So you need to be careful not to mess up. A fine point distinguishes natives from tourists: you must never chew fufu. Chewing fufu is as pointless as chewing water. It marks you as a clown. Just let the fufu glide down your throat, suppressing any chewing urge. Because there's nothing to chew.

Fufu has been part of my life since the 1980s. At this point, it's as familiar as reaching for my nutcracker in a Maryland crab house or scooping Lebanese mezza with pita bits. It's a familiar groove, though a whole other thing. But it's hard to explain to people, because it seems strange and foreign.

I was feeling disoriented eating the meal in the above photo because it was half finger-food (fufu + beany soup) and half fork/knife food (roast fish, plantains, tomato/onion salad). I felt an impulse to just dump the soup over the mound of (corn) fufu and work it with my fork. Sort of like mashed potatoes. Suddenly I realized, in a flash: holy crap, MASHED POTATOES ARE FUFU.

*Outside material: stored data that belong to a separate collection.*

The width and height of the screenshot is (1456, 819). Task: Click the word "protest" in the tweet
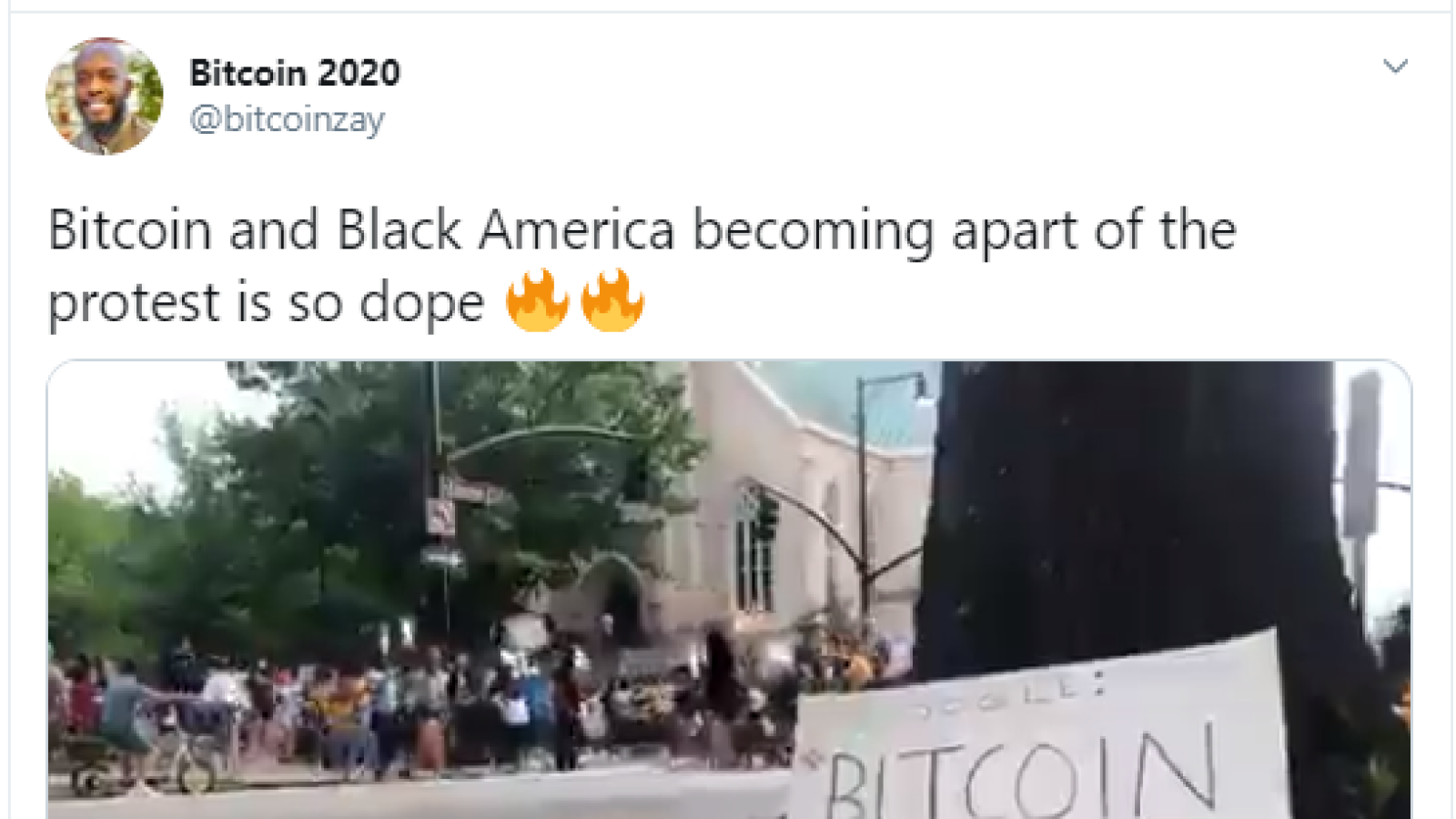coord(134,303)
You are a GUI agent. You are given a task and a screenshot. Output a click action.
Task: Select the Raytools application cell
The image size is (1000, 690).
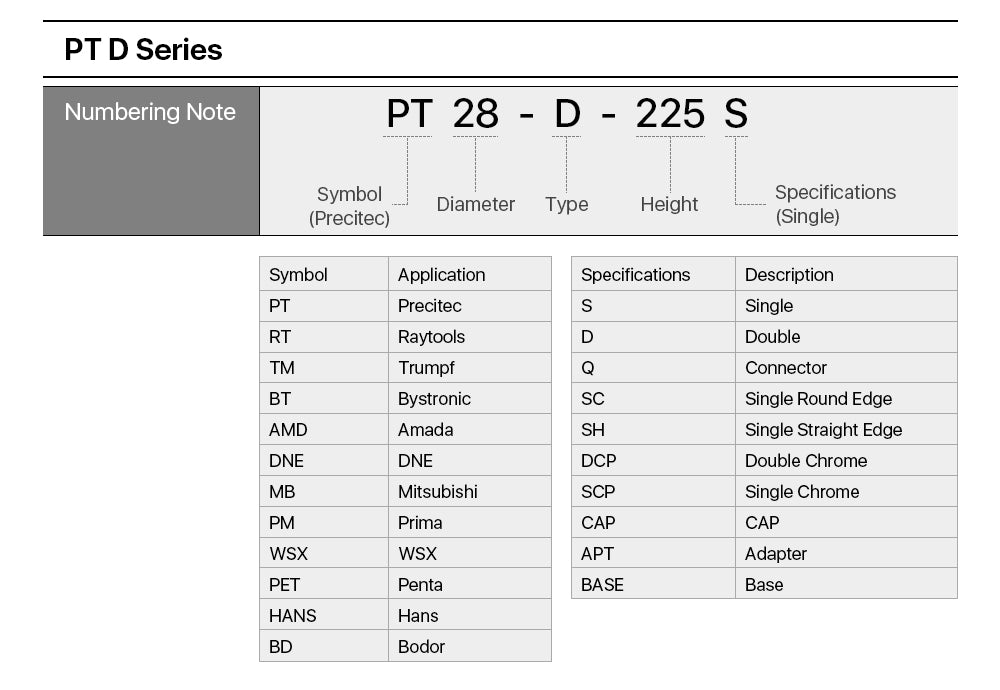(431, 337)
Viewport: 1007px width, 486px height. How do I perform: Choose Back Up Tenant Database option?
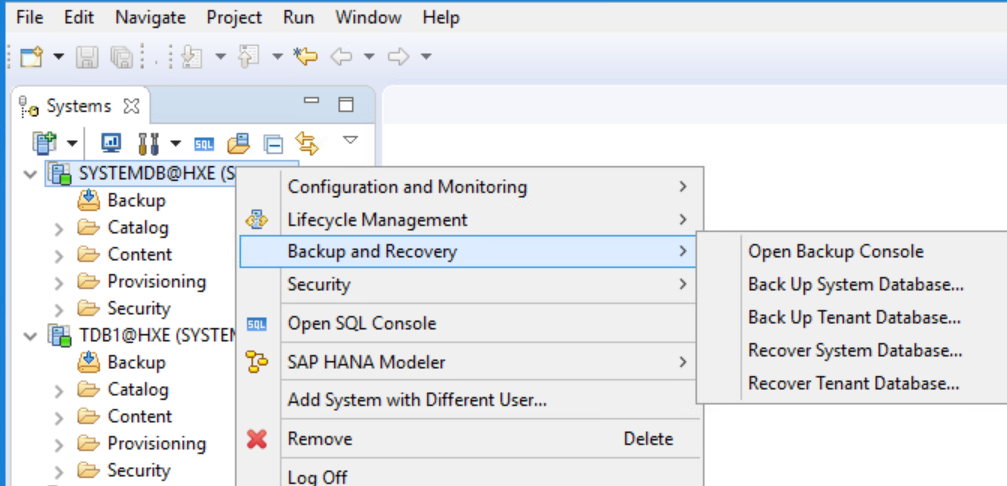tap(854, 318)

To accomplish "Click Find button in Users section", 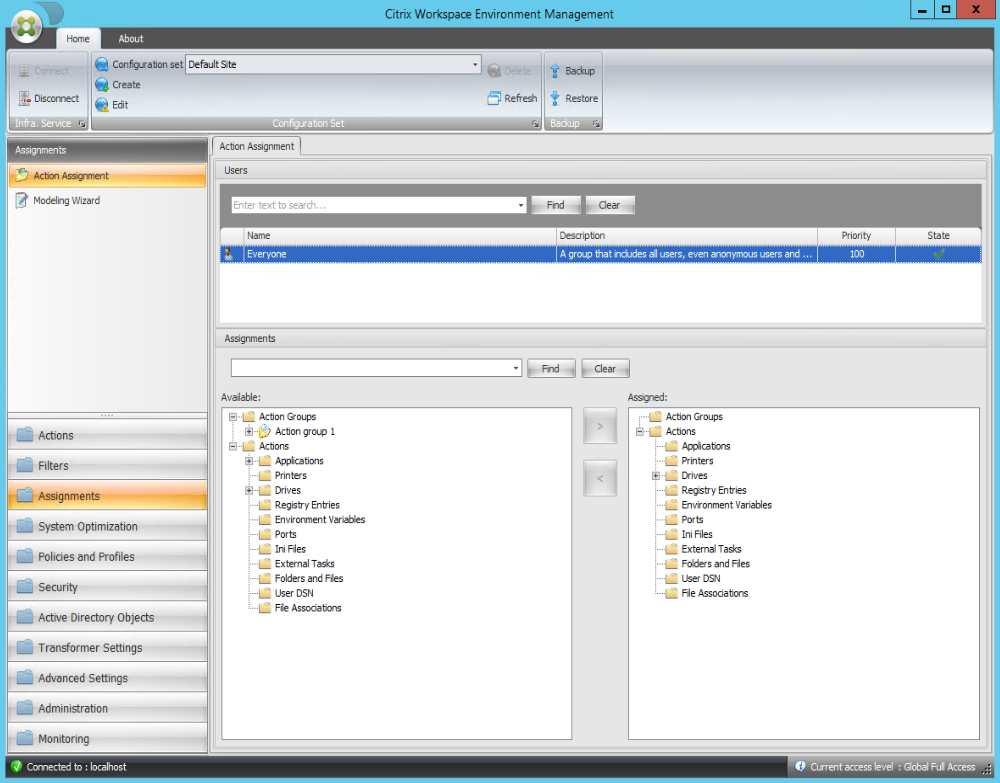I will (x=555, y=205).
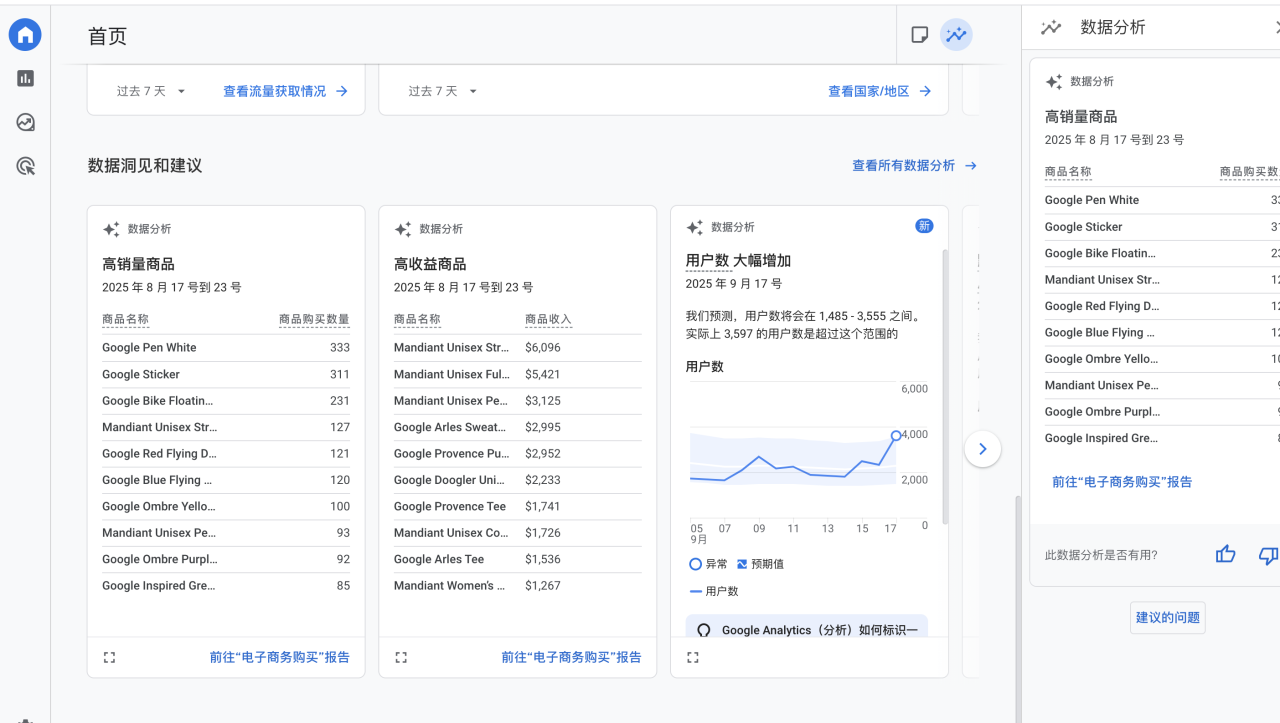Click the Home icon in left sidebar
Image resolution: width=1280 pixels, height=723 pixels.
tap(25, 35)
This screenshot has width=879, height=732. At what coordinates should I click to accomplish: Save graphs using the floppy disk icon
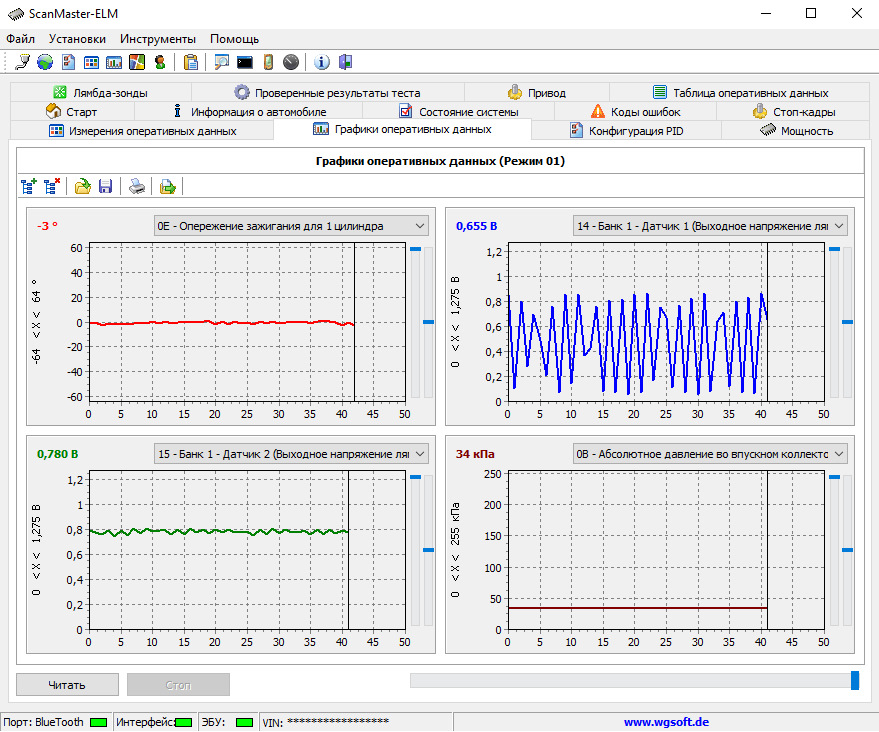(x=105, y=186)
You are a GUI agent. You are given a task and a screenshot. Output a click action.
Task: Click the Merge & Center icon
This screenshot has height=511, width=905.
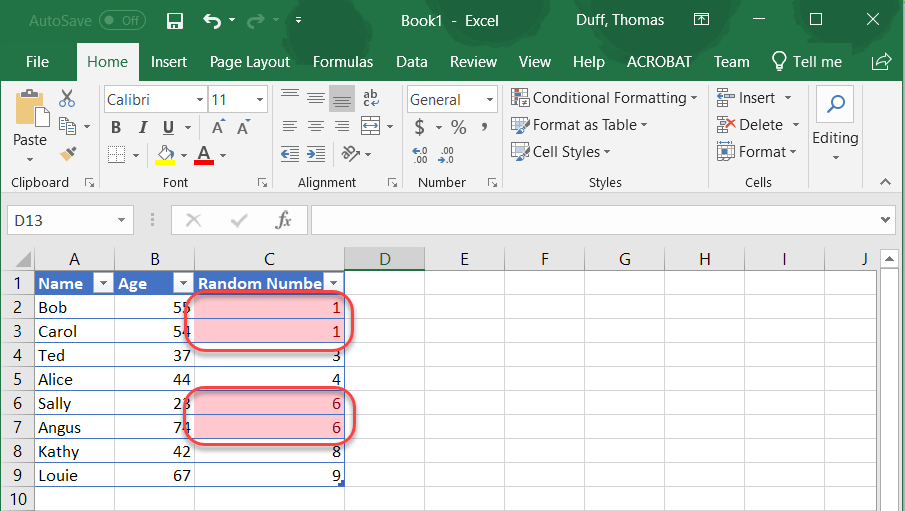[x=369, y=126]
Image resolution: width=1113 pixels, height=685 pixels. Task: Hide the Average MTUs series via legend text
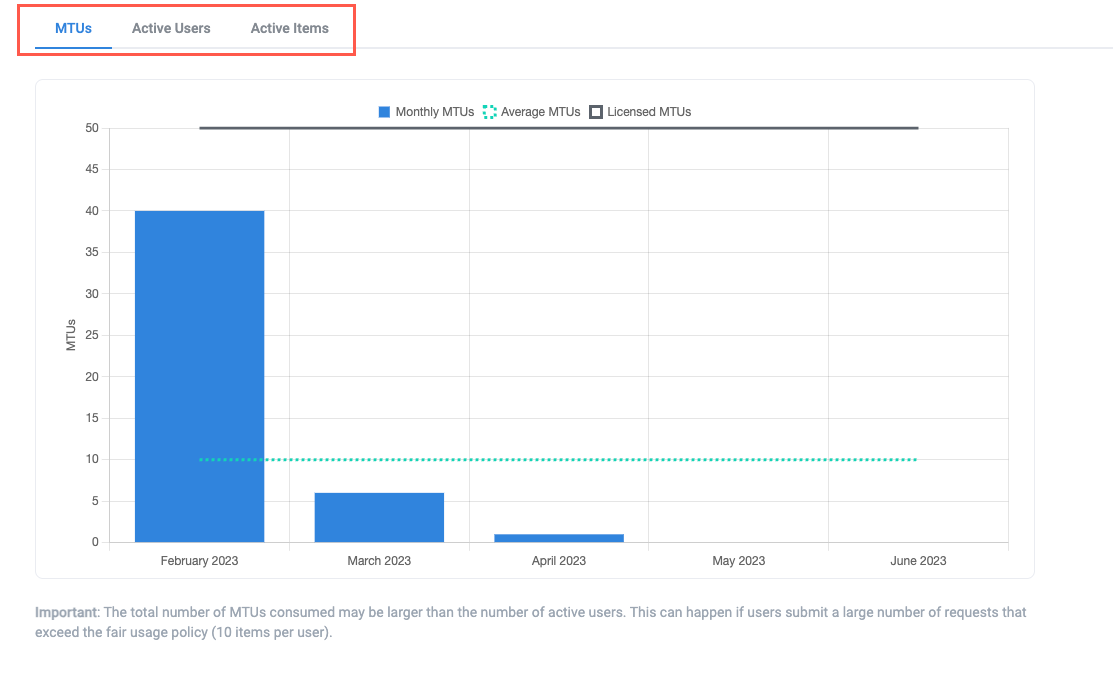[540, 112]
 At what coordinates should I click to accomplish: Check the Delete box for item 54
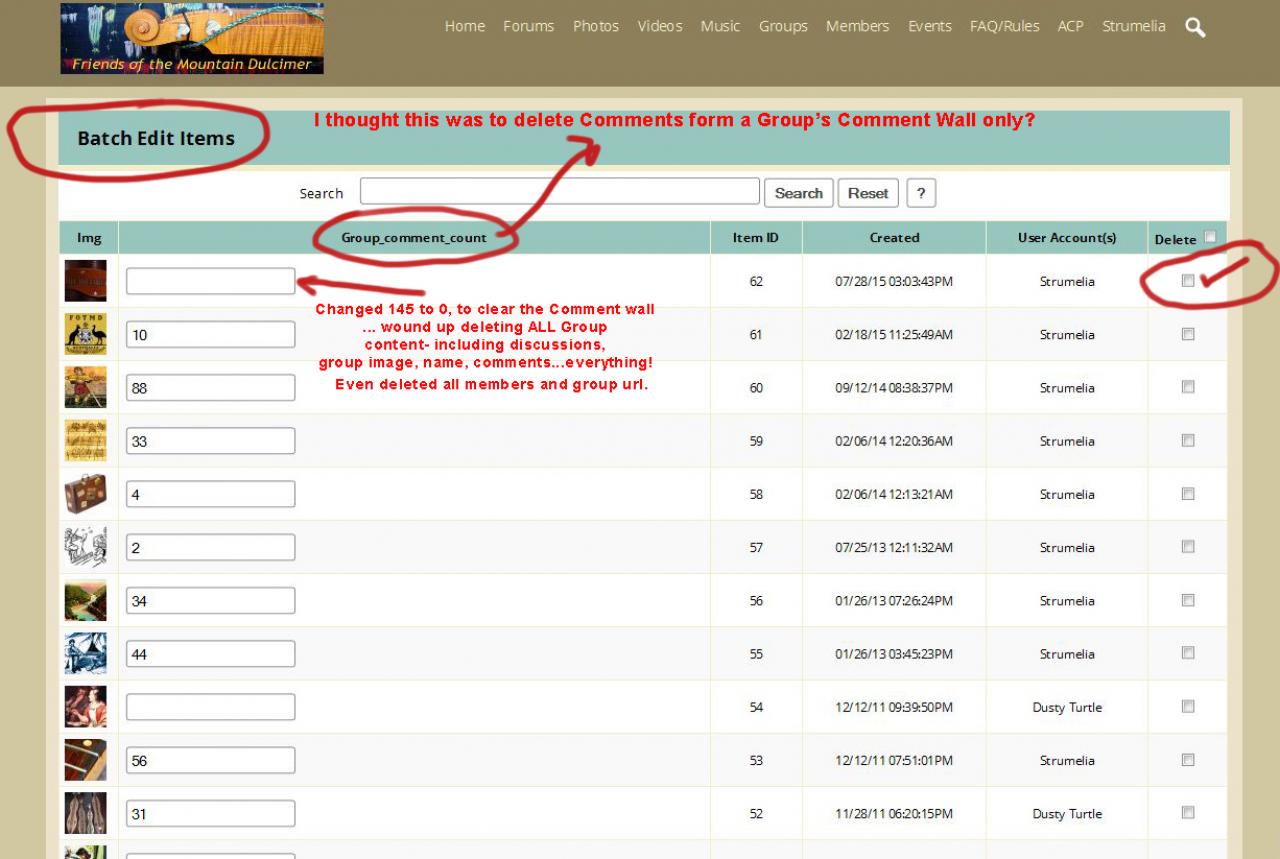tap(1188, 707)
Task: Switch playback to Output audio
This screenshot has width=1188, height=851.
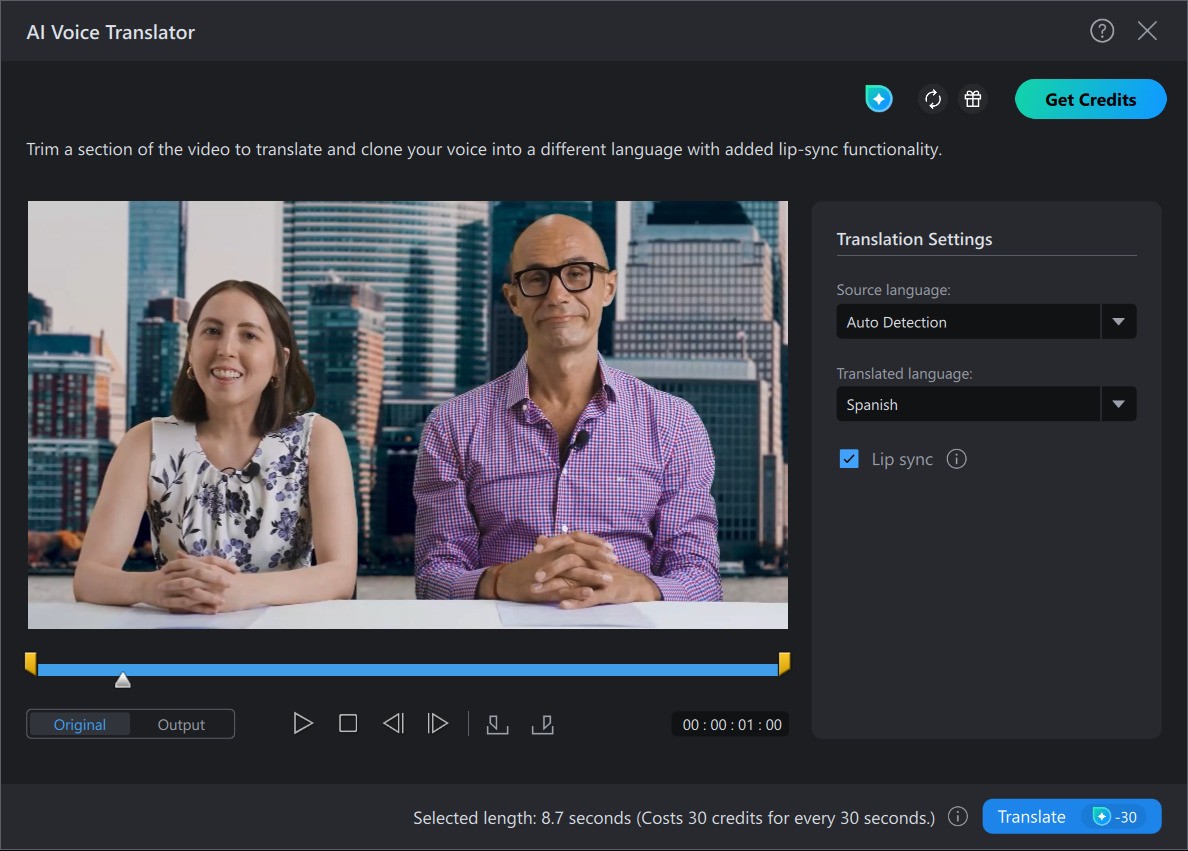Action: click(x=181, y=724)
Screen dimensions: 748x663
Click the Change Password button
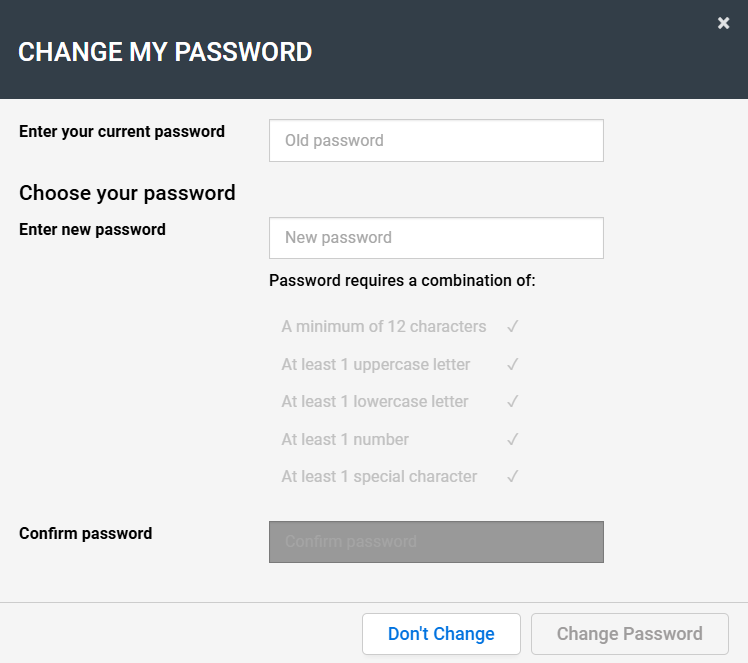[x=629, y=634]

I called over the chef, a Senegalese Brazilian living in Portugal, and shared my epiphany.

"You know mashed potatoes, like the French eat?"

"Yeah, sure."

"It's fufu!"

"What do you mean, 'it's fufu'?" she frowned.

"IT'S FUFU! It's totally fufu!" I enthused. And her eyes began to spark.

"The whole world eats fufu!" I whispered.

"The whole world eats fufu," she replied thoughtfully, examining the words as she spoke them, and ambled back to the kitchen, lost in thought.

Thursday, May 22, 2025

Food Status Fallacy

A non-chowhoundish friend, marveling at the quality of my unambitious hole-in-the-wall lunch joints, expressed surprise that we were eating so well in such unlikely venues.

"Building design doesn't cook your food,” I noted. "Genre doesn't cook your food. Location doesn't cook your food. A human being cooks your food. So the only thing that matters is the care and talent applied by that person.”

She replied "Sure, but garish bus station lunch counters don't normally attract great chefs."

"That's a false distinction," I said, "based on fallacy."

Most food is bad, I explained.

By bad, I mean uninteresting, unexciting, mediocre or worse. That includes a lot of food others might call "okay" or "decent", but which would leave me disappointed. Anywhere you go—top of the status range to the bottom—you'll find it hard to escape the dictum.

High-status restaurants have a bag of tricks to distract you from the listlessness of their food, beginning with their status, itself. Spend $100 on dinner, you'll probably miss the shortfall. If you do notice, you'll be inclined to shrug it off. Maybe it was a bad night (the place has such a great reputation) or it wasn't to your particular taste (again, the place has such a great reputation!). But when a joint serves bad food—and remember, most food is bad—it confirms your assumptions about low-status eateries.

If you mull it over, you'll notice this applies far beyond food.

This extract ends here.